Bismillahirrahmanirrahim.

Okuyan bİrilerine katkı sağlasın niyeti ile...

Zaman zaman hiç anlayamadığımız bir şekilde göğsümüz daralır, hatta nefes alamayacak boyuta geçeriz.KABZ HALİ  gelir ya. Sabah çok mutlu güne başlamışken, ansızın modumuz düşer tabiri caizse argosal tabirde “Göğsüme öküz oturdu “deriz,kendimizi  çıkmazda hisseder, konuşmak, anlatmak, anlaşılmak, suskunlaşmak, kaybolmak , çıkış noktasına erişmek, kaçmak  isteriz her şeyden, herkesten Ansızın aldığımız bir haber, okunulan bir söz, duyulan bir cümle bazen sebepsiz yere depresyona girişimize vesile olur.Hayat çıkmaz sokaklara  girer nedensizce  “ niye hep bu benim başıma gelir “diye hayıflanır, feryatlar,  figanlar kopararak en musibetli yaşamda yer aldığımızı sanır dünya yanmış altında kalmış gibi zannederiz. Bir fırtına esivermiş , deprem ,zelzele olmuş hayatın altı üstüne gelmiş,labirentin içinden çıkamamış gibi düşünürüz. Dünyanın onca yükünü, acısını omuzlarımızda hisseder,en çıkılmaz derdi kendimizde bilir, o  derdimizin içinde ordan oraya savrulup amaçsızca güya yaşamaya çalışırız. Her şeye rağmen ya…

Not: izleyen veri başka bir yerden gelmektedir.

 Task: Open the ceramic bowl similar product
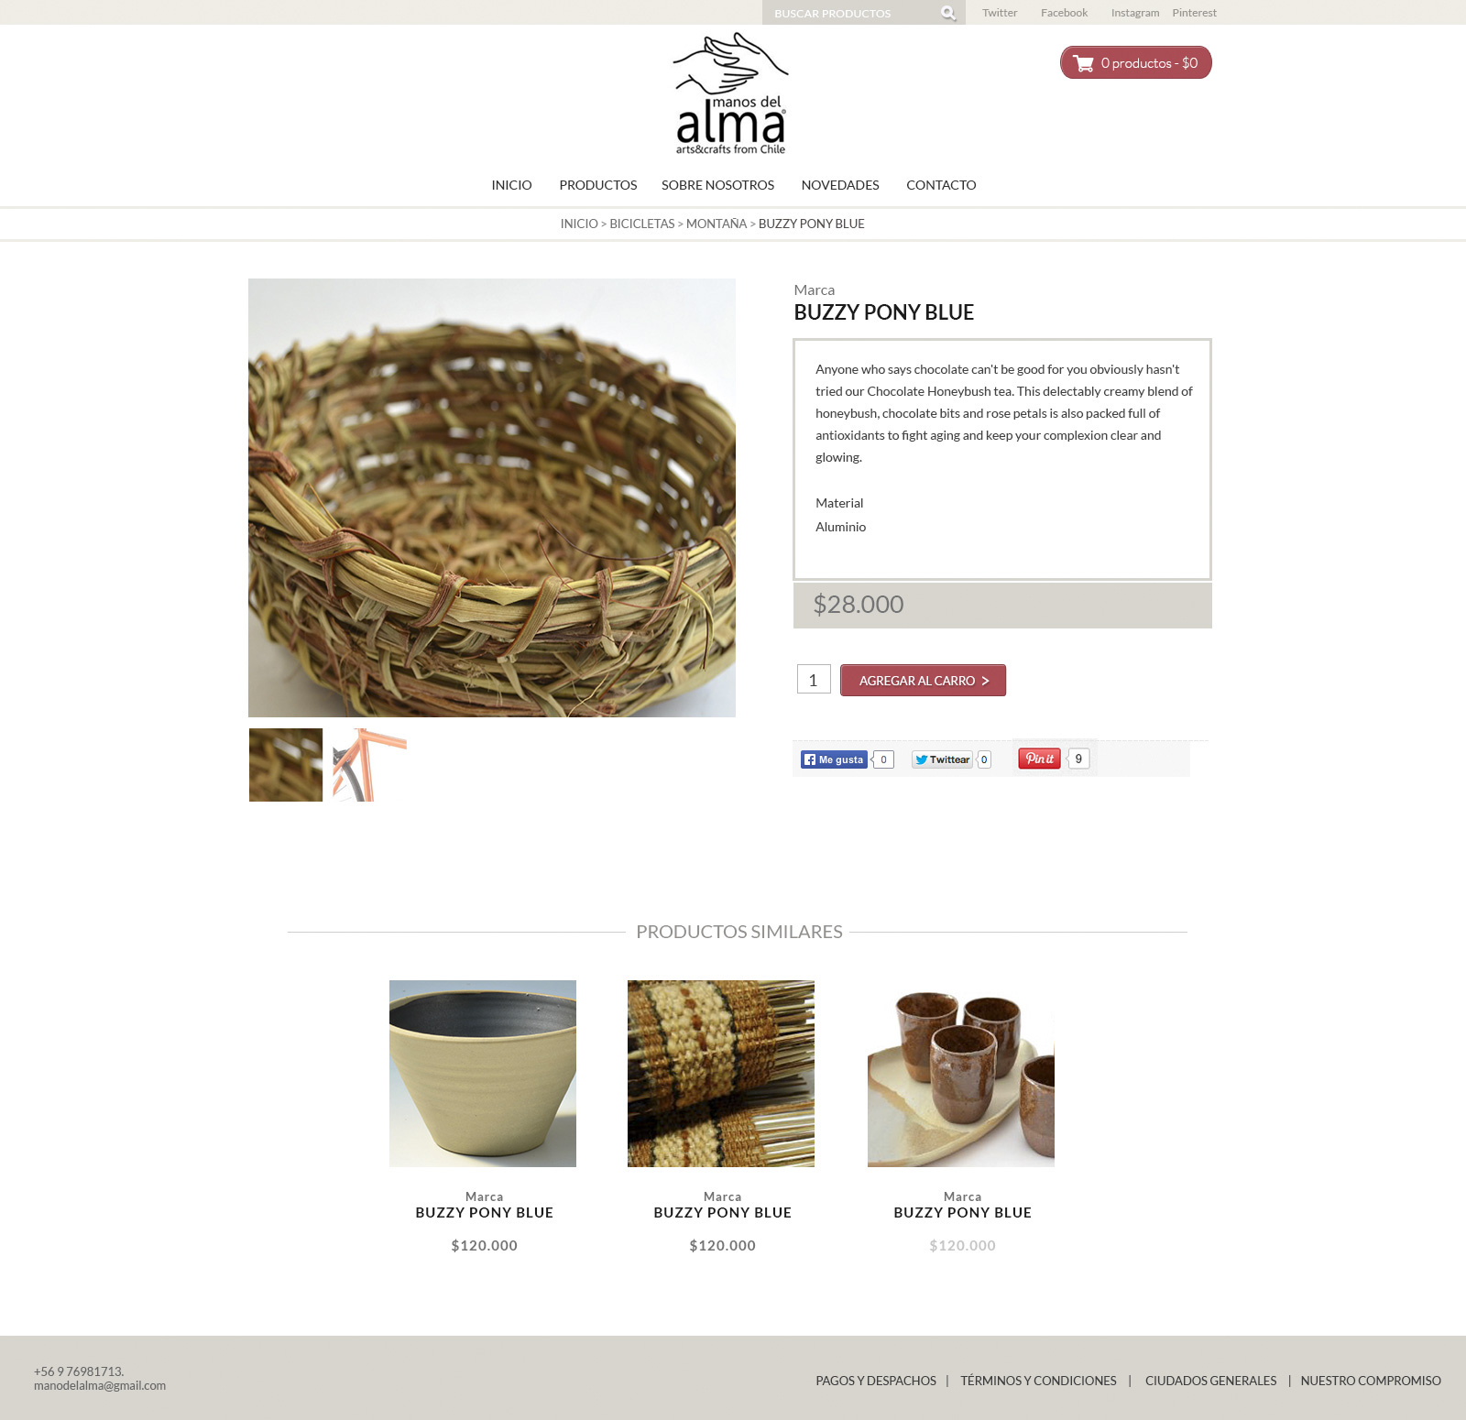[x=483, y=1074]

Ruhsal bedenden çıkan yansımamız, fiziksel bedenimize öylesine güzel  aktarılırki biz bile şaşırırız.  Otomatiğe bağlarız yaşantımızı  acıların çocuğu, batsın bu dünya, yazıklar olsun, Ben yoruldum hayat,dert bende derman sende, çilekeş gibi sözsel şarkı ve filmlere konu olan modivlerle işler dururuz beyin korteksimizi. Depresyonun diplerinde,  hiç geçmez dediğimiz  acıların içinde negatifliklerle  mahvederiz hayatımızı  kendimize. Gülmeyi unutur, ağlamaya utanır, Şükür ‘den uzaklaşır, sızlanıp dalarız bir türlü  uyanamadığımız uyku süresine.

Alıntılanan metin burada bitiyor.